FutureAGI’s approach is to expose F1 as an aggregation over per-row classifier evaluators rather than as a separate metric class — because F1 is meaningful only across a cohort, never on a single sample. The path is: pick a classifier-style evaluator from fi.evals that returns a per-row label or 0/1 score, attach it to a Dataset via Dataset.add_evaluation(), and aggregate the dataset results into precision, recall, and F1 per class. The canonical evaluators are fi.evals.Equals (strict label equality), fi.evals.FuzzyMatch (graded label match, useful when references are noisy), and fi.evals.GroundTruthMatch (the cloud-template classifier evaluator with built-in normalisation). For ranked retrieval, fi.evals.PrecisionAtK and fi.evals.RecallAtK cover the ranked-list variants directly.

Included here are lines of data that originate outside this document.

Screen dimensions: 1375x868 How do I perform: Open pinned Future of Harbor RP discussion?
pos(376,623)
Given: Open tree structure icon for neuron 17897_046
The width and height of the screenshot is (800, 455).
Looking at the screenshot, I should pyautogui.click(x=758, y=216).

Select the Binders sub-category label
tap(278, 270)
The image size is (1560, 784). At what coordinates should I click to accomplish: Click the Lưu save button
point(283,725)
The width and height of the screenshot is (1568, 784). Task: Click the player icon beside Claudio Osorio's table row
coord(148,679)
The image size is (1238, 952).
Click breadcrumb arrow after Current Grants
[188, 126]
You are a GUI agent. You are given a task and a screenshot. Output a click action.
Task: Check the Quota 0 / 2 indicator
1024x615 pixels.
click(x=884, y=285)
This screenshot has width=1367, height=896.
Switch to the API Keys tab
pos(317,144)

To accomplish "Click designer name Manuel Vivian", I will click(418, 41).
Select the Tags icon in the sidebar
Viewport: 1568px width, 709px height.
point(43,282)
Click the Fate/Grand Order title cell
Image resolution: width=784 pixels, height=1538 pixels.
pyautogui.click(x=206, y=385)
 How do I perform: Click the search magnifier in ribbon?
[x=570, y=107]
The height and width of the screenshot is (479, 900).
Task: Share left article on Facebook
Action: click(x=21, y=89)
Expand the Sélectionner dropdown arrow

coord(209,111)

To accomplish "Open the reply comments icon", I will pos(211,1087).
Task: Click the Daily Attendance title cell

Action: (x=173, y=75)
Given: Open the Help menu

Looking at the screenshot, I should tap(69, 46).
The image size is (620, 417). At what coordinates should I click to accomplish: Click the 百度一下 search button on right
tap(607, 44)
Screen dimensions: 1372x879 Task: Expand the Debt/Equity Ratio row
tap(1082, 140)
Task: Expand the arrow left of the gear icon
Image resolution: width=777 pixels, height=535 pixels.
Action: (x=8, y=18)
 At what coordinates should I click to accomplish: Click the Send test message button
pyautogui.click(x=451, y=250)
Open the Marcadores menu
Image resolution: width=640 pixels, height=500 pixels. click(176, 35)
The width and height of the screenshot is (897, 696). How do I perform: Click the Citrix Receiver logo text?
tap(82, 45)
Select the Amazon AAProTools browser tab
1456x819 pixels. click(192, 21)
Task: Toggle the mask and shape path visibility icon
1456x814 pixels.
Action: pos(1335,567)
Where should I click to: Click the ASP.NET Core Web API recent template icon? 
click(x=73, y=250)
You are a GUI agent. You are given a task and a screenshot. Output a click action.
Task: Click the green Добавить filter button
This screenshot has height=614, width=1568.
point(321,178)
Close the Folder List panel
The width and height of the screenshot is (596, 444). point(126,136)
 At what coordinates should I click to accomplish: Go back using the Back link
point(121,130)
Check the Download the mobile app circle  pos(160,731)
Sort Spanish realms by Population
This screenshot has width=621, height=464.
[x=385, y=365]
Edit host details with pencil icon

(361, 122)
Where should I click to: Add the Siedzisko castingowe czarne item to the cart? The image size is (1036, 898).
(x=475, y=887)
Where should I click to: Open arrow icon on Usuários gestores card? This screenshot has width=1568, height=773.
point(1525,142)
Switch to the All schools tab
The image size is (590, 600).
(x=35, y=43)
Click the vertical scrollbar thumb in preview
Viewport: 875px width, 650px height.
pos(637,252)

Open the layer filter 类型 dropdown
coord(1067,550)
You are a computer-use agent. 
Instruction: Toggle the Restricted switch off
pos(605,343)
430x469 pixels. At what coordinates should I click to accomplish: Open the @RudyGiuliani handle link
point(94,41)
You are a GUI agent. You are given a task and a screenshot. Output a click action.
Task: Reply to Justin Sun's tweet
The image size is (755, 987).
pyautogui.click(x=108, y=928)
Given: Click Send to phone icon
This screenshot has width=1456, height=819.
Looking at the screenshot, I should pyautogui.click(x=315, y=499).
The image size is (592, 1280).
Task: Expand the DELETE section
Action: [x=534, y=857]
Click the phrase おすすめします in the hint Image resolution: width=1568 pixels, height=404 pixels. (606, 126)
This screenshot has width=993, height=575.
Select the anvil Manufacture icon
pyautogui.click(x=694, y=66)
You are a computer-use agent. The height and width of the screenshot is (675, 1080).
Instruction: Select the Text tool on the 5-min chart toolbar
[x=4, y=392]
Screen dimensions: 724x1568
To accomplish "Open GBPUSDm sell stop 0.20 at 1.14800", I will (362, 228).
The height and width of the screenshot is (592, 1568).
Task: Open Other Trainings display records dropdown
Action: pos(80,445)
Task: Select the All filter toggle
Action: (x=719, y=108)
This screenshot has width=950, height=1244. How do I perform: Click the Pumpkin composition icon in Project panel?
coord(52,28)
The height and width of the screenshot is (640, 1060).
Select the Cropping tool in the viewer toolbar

Concretely: a customer-intent-routing team using traceAI-openai runs GroundTruthMatch on a 12k-row labelled dataset across 24 intent classes. They compute per-class precision and recall, derive macro-F1, and alert when any class drops below 0.78. When a prompt change shifts macro-F1 from 0.86 to 0.81, they drill into per-class F1, find the regression on one rare class (“escalate-to-supervisor”), and ship a few-shot example targeting that class. Compared with sklearn’s f1_score() (offline-only, no traceability) the FutureAGI workflow stores the per-row labels in the dataset, so a regression in F1 is one click away from the offending traces. FutureAGI’s approach is to make F1 a derived view over reproducible per-row evaluations, not a black-box scalar.

How to Measure or Detect It

Bullet-list of measurement signals tied to F1:

Per-class F1 from fi.evals.Equals or GroundTruthMatch — aggregate per-row labels into TP/FP/FN, derive precision, recall, F1 per class. Threshold per class.
Macro-F1 dashboard signal — average of per-class F1 across all classes; the right summary when class importance is uniform regardless of frequency.
Confusion matrix — the per-cell TP/FP/FN/TN counts F1 is derived from; pair with the F1 alert so you see which class is dropping.
PrecisionAtK / RecallAtK — the ranked-retrieval cousins; combine into F1@K when reranker quality is the target.

Minimal Python (aggregate F1 from per-row evaluator results):

from fi.evals import GroundTruthMatch
from sklearn.metrics import f1_score

metric = GroundTruthMatch()
y_true, y_pred = [], []
for row in dataset:
    res = metric.evaluate(response=row.output,
                          expected_response=row.label)
    y_true.append(row.label)
    y_pred.append(row.output if res.score == 1.0 else "OTHER")
print(f1_score(y_true, y_pred, average="macro"))

Common Mistakes

Reporting micro-F1 when classes are imbalanced. Micro-F1 collapses to accuracy on imbalanced datasets and hides regression on minority classes — use macro-F1 instead.
Computing F1 on a single sample. F1 is a cohort metric; per-row scores are precision/recall components, not F1 values themselves.
Confusing the F1 of an LLM judge with the F1 of the underlying classifier. When the judge is itself imperfect, your F1 is bounded by the judge’s agreement with humans; calibrate the judge first.
Treating F1 as universally applicable. For ranked retrieval, use Precision@K, Recall@K, NDCG; for open-ended generation, use embedding similarity or judge-model rubrics. F1 is a classifier metric.
Skipping the per-class breakdown. A flat macro-F1 hides which class regressed; always emit per-class F1 alongside the aggregate.